Please print every line of the material below exactly.
Segment Start: Exercise materials
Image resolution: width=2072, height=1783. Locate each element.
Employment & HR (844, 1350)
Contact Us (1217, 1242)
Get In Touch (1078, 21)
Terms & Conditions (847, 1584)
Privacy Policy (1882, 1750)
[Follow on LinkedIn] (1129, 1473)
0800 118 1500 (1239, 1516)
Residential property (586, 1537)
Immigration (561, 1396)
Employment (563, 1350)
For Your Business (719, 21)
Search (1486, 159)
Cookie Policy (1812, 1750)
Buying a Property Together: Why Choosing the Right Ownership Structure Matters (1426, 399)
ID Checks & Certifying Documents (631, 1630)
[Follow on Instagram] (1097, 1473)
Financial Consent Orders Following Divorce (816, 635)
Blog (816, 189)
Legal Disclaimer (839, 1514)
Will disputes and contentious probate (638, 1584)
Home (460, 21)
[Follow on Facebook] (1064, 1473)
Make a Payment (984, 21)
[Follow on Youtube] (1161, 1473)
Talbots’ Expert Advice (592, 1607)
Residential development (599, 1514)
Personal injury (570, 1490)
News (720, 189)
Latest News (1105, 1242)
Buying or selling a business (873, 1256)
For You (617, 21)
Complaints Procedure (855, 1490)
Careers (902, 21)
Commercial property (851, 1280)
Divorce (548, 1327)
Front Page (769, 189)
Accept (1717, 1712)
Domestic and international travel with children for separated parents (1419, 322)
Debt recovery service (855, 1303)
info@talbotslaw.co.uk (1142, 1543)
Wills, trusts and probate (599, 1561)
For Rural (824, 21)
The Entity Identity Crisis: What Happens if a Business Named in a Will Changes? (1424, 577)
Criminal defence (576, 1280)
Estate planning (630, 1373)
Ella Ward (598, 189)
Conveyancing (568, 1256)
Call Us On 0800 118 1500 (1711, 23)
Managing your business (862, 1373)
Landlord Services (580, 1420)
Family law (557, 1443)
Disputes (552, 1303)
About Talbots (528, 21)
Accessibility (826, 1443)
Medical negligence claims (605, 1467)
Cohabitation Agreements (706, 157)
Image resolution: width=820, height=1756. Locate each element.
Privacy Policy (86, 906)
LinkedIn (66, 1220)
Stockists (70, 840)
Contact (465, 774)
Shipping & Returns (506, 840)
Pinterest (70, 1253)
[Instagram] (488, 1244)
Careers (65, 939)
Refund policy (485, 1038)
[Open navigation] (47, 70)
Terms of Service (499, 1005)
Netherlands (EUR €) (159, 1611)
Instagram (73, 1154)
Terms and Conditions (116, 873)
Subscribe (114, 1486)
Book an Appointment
Segment End: Exercise materials
• The answer:
Image resolution: width=2072, height=1783. Locate each element.
Employment & HR (844, 1350)
Contact Us (1217, 1242)
Get In Touch (1078, 21)
Terms & Conditions (847, 1584)
Privacy Policy (1882, 1750)
[Follow on LinkedIn] (1129, 1473)
0800 118 1500 (1239, 1516)
Residential property (586, 1537)
Immigration (561, 1396)
Employment (563, 1350)
For Your Business (719, 21)
Search (1486, 159)
Cookie Policy (1812, 1750)
Buying a Property Together: Why Choosing the Right Ownership Structure Matters (1426, 399)
ID Checks & Certifying Documents (631, 1630)
[Follow on Instagram] (1097, 1473)
Financial Consent Orders Following Divorce (816, 635)
Blog (816, 189)
Legal Disclaimer (839, 1514)
Will disputes and contentious probate (638, 1584)
Home (460, 21)
[Follow on Facebook] (1064, 1473)
Make a Payment (984, 21)
[Follow on Youtube] (1161, 1473)
Talbots’ Expert Advice (592, 1607)
Residential development (599, 1514)
Personal injury (570, 1490)
News (720, 189)
Latest News (1105, 1242)
Buying or selling a business (873, 1256)
For You (617, 21)
Complaints Procedure (855, 1490)
Careers (902, 21)
Commercial property (851, 1280)
Divorce (548, 1327)
Front Page (769, 189)
Accept (1717, 1712)
Domestic and international travel with children for separated parents (1419, 322)
Debt recovery service (855, 1303)
info@talbotslaw.co.uk (1142, 1543)
Wills, trusts and probate (599, 1561)
For Rural (824, 21)
The Entity Identity Crisis: What Happens if a Business Named in a Will Changes? (1424, 577)
Criminal defence (576, 1280)
Estate planning (630, 1373)
Ella Ward (598, 189)
Conveyancing (568, 1256)
Call Us On 0800 118 1500 (1711, 23)
Managing your business (862, 1373)
Landlord Services (580, 1420)
Family law (557, 1443)
Disputes (552, 1303)
About Talbots (528, 21)
Accessibility (826, 1443)
Medical negligence claims (605, 1467)
Cohabitation Agreements (706, 157)
Image resolution: width=820, height=1756. Locate each element.
Privacy Policy (86, 906)
LinkedIn (66, 1220)
Stockists (70, 840)
Contact (465, 774)
Shipping & Returns (506, 840)
Pinterest (70, 1253)
[Instagram] (488, 1244)
Careers (65, 939)
Refund policy (485, 1038)
[Open navigation] (47, 70)
Terms of Service (499, 1005)
Netherlands (EUR €) (159, 1611)
Instagram (73, 1154)
Terms and Conditions (116, 873)
Subscribe (114, 1486)
Book an Appointment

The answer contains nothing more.